Qu’est-ce que je voulais vraiment pour moi?

En fait, on est toujours trop souvent ce que les autres souhaitent que l’on soit. Passionnée d'écriture, j’ai alors choisi ce mode d'expression pour ventiler mon vécu.

J’ai retrouvé avec exaltation quelques feuillets griffonnés, des années plus tôt. Je ressentais une véritable urgence d’écrire. Comme si mon âme avait besoin de cela.

Les pages se sont rapidement additionnées pour se transformer en un roman humoristique explorant l’univers de nouvelles retraitées sous l’angle du quotidien.

Mon histoire met en scène des femmes qui se débattent avec des secrets bien gardés, leurs amours, à la fois émouvantes et complexes de même que le choc de brusques changements.

À travers mes personnages, je pouvais communiquer ce que je ressentais et surtout partager mes pistes de réflexion. L’écriture m'est apparue comme une véritable thérapie.

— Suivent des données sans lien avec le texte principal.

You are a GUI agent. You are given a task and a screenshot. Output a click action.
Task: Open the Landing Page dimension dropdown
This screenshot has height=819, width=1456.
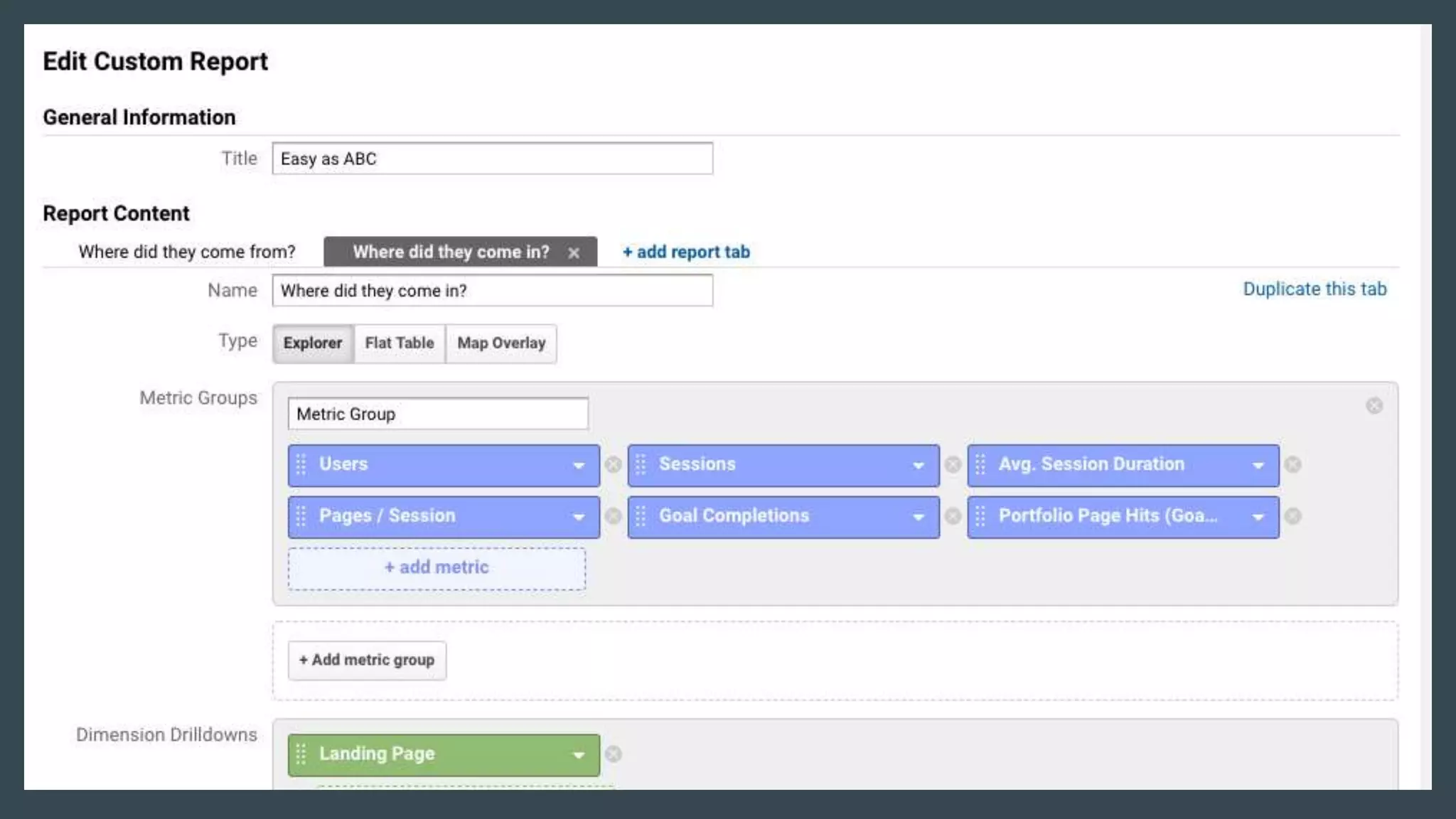coord(579,755)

Les choses arrivent lorsqu’elles doivent se produire, mais aussi parce qu’on les provoque.  Quand la décision de publier mon roman à compte d’auteure s’est imposée à moi, je fus remplie d’énergie.  Je bouillonnais d’idées.

En quelques mois et grâce à l’aide de précieux collaborateurs, les corrections, la mise en page, l’édition et l’impression se sont enchaînées.

Pour souligner mon passage à la retraite, j’ai enfin réalisé le projet créatif dont j’avais tant rêvé.  J'atteignais mon but avec fierté.

Rêver

La carte routière de ce dernier parcours de vie n’est pas vraiment dessinée, mais ce passage peut être un moment privilégié pour continuer à cheminer.

Je crois qu’une piste à explorer est celle d’écouter notre petite voix intérieure.  Parfois cette voix apparait comme un murmure doux et faible.

Quand notre esprit est en permanence accaparé par des dizaines de pensées et d'obligations en même temps, il est difficile de bien tendre l’oreille pour l’entendre. J'ai donc décidé de me connecter à ce qui m’anime avec toute mon énergie et mes capacités actuelles.

Une autre piste pertinente concerne l’action. Aller de l’avant avec une passion à développer? Une œuvre qui vous enthousiasme?  Une participation dans une cause qui vous tient à cœur?  Pourquoi pas?

Mes rêves d’hier ne correspondent plus à ceux d’aujourd’hui. J’aurais souhaité parcourir les chemins de Compostelle, mais visiblement mes douleurs dorsales et mes pieds mal en point m’ont fait renoncer à ce projet.

Des gens que j’aime sont aussi disparus.  Malgré cela, j’ai choisi de prendre ma vie en main et de privilégier les petits bonheurs bienfaisants du quotidien.